#### [Your instructions]
Your answer must be the full set of entries, repeated exactly.

#### [Data provided]
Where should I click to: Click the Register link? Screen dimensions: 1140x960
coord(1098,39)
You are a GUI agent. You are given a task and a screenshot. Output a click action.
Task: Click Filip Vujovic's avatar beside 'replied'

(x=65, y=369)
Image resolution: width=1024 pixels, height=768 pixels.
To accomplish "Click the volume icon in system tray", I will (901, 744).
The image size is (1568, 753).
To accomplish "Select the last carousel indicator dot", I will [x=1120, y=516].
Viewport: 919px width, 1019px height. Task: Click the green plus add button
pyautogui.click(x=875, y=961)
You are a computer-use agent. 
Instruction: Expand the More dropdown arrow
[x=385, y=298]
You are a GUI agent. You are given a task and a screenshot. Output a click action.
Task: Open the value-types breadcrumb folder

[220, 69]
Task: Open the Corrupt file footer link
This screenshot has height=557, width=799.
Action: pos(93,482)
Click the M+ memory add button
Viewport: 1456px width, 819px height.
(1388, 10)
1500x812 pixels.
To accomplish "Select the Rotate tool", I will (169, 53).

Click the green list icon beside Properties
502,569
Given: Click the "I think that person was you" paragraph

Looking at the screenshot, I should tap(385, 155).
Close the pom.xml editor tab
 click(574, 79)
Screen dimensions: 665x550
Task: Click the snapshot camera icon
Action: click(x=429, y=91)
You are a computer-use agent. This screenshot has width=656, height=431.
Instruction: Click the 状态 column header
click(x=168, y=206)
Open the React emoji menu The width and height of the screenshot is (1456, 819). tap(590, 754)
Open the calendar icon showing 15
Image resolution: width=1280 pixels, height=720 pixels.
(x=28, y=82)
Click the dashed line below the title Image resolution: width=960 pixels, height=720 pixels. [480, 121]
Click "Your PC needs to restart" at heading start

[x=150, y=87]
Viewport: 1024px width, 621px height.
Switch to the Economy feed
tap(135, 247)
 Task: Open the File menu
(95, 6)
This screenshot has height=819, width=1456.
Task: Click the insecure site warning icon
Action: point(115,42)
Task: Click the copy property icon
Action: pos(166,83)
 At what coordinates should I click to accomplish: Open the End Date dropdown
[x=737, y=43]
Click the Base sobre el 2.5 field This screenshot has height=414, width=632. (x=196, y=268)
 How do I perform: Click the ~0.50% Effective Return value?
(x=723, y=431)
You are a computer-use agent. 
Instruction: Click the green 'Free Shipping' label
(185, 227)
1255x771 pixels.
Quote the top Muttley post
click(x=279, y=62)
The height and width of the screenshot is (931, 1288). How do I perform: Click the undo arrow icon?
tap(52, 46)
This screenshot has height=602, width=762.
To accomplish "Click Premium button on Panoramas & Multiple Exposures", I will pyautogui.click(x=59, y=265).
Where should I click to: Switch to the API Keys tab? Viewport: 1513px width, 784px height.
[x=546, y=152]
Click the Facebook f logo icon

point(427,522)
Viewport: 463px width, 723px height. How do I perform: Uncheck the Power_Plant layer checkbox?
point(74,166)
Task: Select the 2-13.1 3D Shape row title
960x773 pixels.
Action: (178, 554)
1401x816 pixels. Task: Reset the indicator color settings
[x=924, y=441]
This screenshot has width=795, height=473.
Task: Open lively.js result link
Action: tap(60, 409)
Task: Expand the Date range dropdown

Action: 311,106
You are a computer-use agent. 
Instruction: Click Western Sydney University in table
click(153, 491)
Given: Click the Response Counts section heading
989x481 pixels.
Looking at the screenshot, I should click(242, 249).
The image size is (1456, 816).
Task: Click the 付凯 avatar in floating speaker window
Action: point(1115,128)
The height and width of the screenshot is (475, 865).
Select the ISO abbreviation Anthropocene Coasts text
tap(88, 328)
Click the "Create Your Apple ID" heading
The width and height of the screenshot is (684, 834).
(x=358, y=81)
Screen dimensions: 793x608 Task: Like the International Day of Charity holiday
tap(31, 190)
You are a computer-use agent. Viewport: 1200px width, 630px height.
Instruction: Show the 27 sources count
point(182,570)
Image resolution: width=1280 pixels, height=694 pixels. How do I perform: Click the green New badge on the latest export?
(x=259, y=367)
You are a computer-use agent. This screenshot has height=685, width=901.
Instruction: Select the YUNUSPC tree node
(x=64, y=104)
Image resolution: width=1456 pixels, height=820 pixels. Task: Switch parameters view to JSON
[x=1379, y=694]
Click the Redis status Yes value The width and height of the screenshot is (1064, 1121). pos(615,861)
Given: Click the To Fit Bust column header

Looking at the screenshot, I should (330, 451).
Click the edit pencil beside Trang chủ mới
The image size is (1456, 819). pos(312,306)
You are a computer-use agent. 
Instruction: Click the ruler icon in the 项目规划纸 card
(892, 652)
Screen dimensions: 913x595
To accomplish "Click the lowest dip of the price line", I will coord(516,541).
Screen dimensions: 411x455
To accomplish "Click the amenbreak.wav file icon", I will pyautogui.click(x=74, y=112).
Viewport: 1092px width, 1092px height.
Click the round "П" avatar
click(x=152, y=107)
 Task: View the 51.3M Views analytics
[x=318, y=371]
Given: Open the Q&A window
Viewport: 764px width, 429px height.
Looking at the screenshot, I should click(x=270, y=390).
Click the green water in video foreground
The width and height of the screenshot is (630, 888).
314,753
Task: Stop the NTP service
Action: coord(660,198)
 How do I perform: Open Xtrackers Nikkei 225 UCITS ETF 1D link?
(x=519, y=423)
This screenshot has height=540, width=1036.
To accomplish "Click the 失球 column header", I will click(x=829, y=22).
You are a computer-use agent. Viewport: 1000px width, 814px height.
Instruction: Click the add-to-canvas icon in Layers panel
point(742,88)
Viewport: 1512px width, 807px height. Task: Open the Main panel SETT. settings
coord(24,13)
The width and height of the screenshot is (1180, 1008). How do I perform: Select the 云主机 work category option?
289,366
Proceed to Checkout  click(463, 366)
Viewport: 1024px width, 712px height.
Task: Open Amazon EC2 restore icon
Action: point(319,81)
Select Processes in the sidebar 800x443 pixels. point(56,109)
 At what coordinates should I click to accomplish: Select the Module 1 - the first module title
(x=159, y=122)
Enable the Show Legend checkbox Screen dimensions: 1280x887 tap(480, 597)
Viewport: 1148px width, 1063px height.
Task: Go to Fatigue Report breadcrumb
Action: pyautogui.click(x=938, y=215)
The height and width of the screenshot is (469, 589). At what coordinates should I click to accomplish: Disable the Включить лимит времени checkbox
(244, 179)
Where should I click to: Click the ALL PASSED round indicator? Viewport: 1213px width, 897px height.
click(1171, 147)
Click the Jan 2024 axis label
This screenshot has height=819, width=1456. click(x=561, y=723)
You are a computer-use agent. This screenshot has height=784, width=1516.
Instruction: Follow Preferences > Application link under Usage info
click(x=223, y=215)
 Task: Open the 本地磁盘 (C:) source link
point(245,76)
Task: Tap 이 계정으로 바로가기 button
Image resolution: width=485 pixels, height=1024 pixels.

#### [Written solution]
Where should I click to: Click the Register link? Screen dimensions: 1140x960
coord(1098,39)
You are a GUI agent. You are given a task and a screenshot. Output a click action.
Task: Click Filip Vujovic's avatar beside 'replied'

(x=65, y=369)
Image resolution: width=1024 pixels, height=768 pixels.
To accomplish "Click the volume icon in system tray", I will (901, 744).
The image size is (1568, 753).
To accomplish "Select the last carousel indicator dot", I will [x=1120, y=516].
Viewport: 919px width, 1019px height. Task: Click the green plus add button
pyautogui.click(x=875, y=961)
You are a computer-use agent. 
Instruction: Expand the More dropdown arrow
[x=385, y=298]
You are a GUI agent. You are given a task and a screenshot. Output a click action.
Task: Open the value-types breadcrumb folder

[220, 69]
Task: Open the Corrupt file footer link
This screenshot has height=557, width=799.
Action: pos(93,482)
Click the M+ memory add button
Viewport: 1456px width, 819px height.
(1388, 10)
1500x812 pixels.
To accomplish "Select the Rotate tool", I will (169, 53).

Click the green list icon beside Properties
502,569
Given: Click the "I think that person was you" paragraph

Looking at the screenshot, I should tap(385, 155).
Close the pom.xml editor tab
 click(574, 79)
Screen dimensions: 665x550
Task: Click the snapshot camera icon
Action: click(x=429, y=91)
You are a computer-use agent. This screenshot has width=656, height=431.
Instruction: Click the 状态 column header
click(x=168, y=206)
Open the React emoji menu The width and height of the screenshot is (1456, 819). tap(590, 754)
Open the calendar icon showing 15
Image resolution: width=1280 pixels, height=720 pixels.
(x=28, y=82)
Click the dashed line below the title Image resolution: width=960 pixels, height=720 pixels. [480, 121]
Click "Your PC needs to restart" at heading start

[x=150, y=87]
Viewport: 1024px width, 621px height.
Switch to the Economy feed
tap(135, 247)
 Task: Open the File menu
(95, 6)
This screenshot has height=819, width=1456.
Task: Click the insecure site warning icon
Action: point(115,42)
Task: Click the copy property icon
Action: pos(166,83)
 At what coordinates should I click to accomplish: Open the End Date dropdown
[x=737, y=43]
Click the Base sobre el 2.5 field This screenshot has height=414, width=632. (x=196, y=268)
 How do I perform: Click the ~0.50% Effective Return value?
(x=723, y=431)
You are a computer-use agent. 
Instruction: Click the green 'Free Shipping' label
(185, 227)
1255x771 pixels.
Quote the top Muttley post
click(x=279, y=62)
The height and width of the screenshot is (931, 1288). How do I perform: Click the undo arrow icon?
tap(52, 46)
This screenshot has height=602, width=762.
To accomplish "Click Premium button on Panoramas & Multiple Exposures", I will pyautogui.click(x=59, y=265).
Where should I click to: Switch to the API Keys tab? Viewport: 1513px width, 784px height.
[x=546, y=152]
Click the Facebook f logo icon

point(427,522)
Viewport: 463px width, 723px height. How do I perform: Uncheck the Power_Plant layer checkbox?
point(74,166)
Task: Select the 2-13.1 3D Shape row title
960x773 pixels.
Action: (178, 554)
1401x816 pixels. Task: Reset the indicator color settings
[x=924, y=441]
This screenshot has width=795, height=473.
Task: Open lively.js result link
Action: tap(60, 409)
Task: Expand the Date range dropdown

Action: 311,106
You are a computer-use agent. 
Instruction: Click Western Sydney University in table
click(153, 491)
Given: Click the Response Counts section heading
989x481 pixels.
Looking at the screenshot, I should click(242, 249).
The image size is (1456, 816).
Task: Click the 付凯 avatar in floating speaker window
Action: point(1115,128)
The height and width of the screenshot is (475, 865).
Select the ISO abbreviation Anthropocene Coasts text
tap(88, 328)
Click the "Create Your Apple ID" heading
The width and height of the screenshot is (684, 834).
(x=358, y=81)
Screen dimensions: 793x608 Task: Like the International Day of Charity holiday
tap(31, 190)
You are a computer-use agent. Viewport: 1200px width, 630px height.
Instruction: Show the 27 sources count
point(182,570)
Image resolution: width=1280 pixels, height=694 pixels. How do I perform: Click the green New badge on the latest export?
(x=259, y=367)
You are a computer-use agent. This screenshot has height=685, width=901.
Instruction: Select the YUNUSPC tree node
(x=64, y=104)
Image resolution: width=1456 pixels, height=820 pixels. Task: Switch parameters view to JSON
[x=1379, y=694]
Click the Redis status Yes value The width and height of the screenshot is (1064, 1121). pos(615,861)
Given: Click the To Fit Bust column header

Looking at the screenshot, I should (330, 451).
Click the edit pencil beside Trang chủ mới
The image size is (1456, 819). pos(312,306)
You are a computer-use agent. 
Instruction: Click the ruler icon in the 项目规划纸 card
(892, 652)
Screen dimensions: 913x595
To accomplish "Click the lowest dip of the price line", I will coord(516,541).
Screen dimensions: 411x455
To accomplish "Click the amenbreak.wav file icon", I will pyautogui.click(x=74, y=112).
Viewport: 1092px width, 1092px height.
Click the round "П" avatar
click(x=152, y=107)
 Task: View the 51.3M Views analytics
[x=318, y=371]
Given: Open the Q&A window
Viewport: 764px width, 429px height.
Looking at the screenshot, I should click(x=270, y=390).
Click the green water in video foreground
The width and height of the screenshot is (630, 888).
314,753
Task: Stop the NTP service
Action: coord(660,198)
 How do I perform: Open Xtrackers Nikkei 225 UCITS ETF 1D link?
(x=519, y=423)
This screenshot has height=540, width=1036.
To accomplish "Click the 失球 column header", I will click(x=829, y=22).
You are a computer-use agent. Viewport: 1000px width, 814px height.
Instruction: Click the add-to-canvas icon in Layers panel
point(742,88)
Viewport: 1512px width, 807px height. Task: Open the Main panel SETT. settings
coord(24,13)
The width and height of the screenshot is (1180, 1008). How do I perform: Select the 云主机 work category option?
289,366
Proceed to Checkout  click(463, 366)
Viewport: 1024px width, 712px height.
Task: Open Amazon EC2 restore icon
Action: point(319,81)
Select Processes in the sidebar 800x443 pixels. point(56,109)
 At what coordinates should I click to accomplish: Select the Module 1 - the first module title
(x=159, y=122)
Enable the Show Legend checkbox Screen dimensions: 1280x887 tap(480, 597)
Viewport: 1148px width, 1063px height.
Task: Go to Fatigue Report breadcrumb
Action: pyautogui.click(x=938, y=215)
The height and width of the screenshot is (469, 589). At what coordinates should I click to accomplish: Disable the Включить лимит времени checkbox
(244, 179)
Where should I click to: Click the ALL PASSED round indicator? Viewport: 1213px width, 897px height.
click(1171, 147)
Click the Jan 2024 axis label
This screenshot has height=819, width=1456. click(x=561, y=723)
You are a computer-use agent. This screenshot has height=784, width=1516.
Instruction: Follow Preferences > Application link under Usage info
click(x=223, y=215)
 Task: Open the 本地磁盘 (C:) source link
point(245,76)
Task: Tap 이 계정으로 바로가기 button
Image resolution: width=485 pixels, height=1024 pixels.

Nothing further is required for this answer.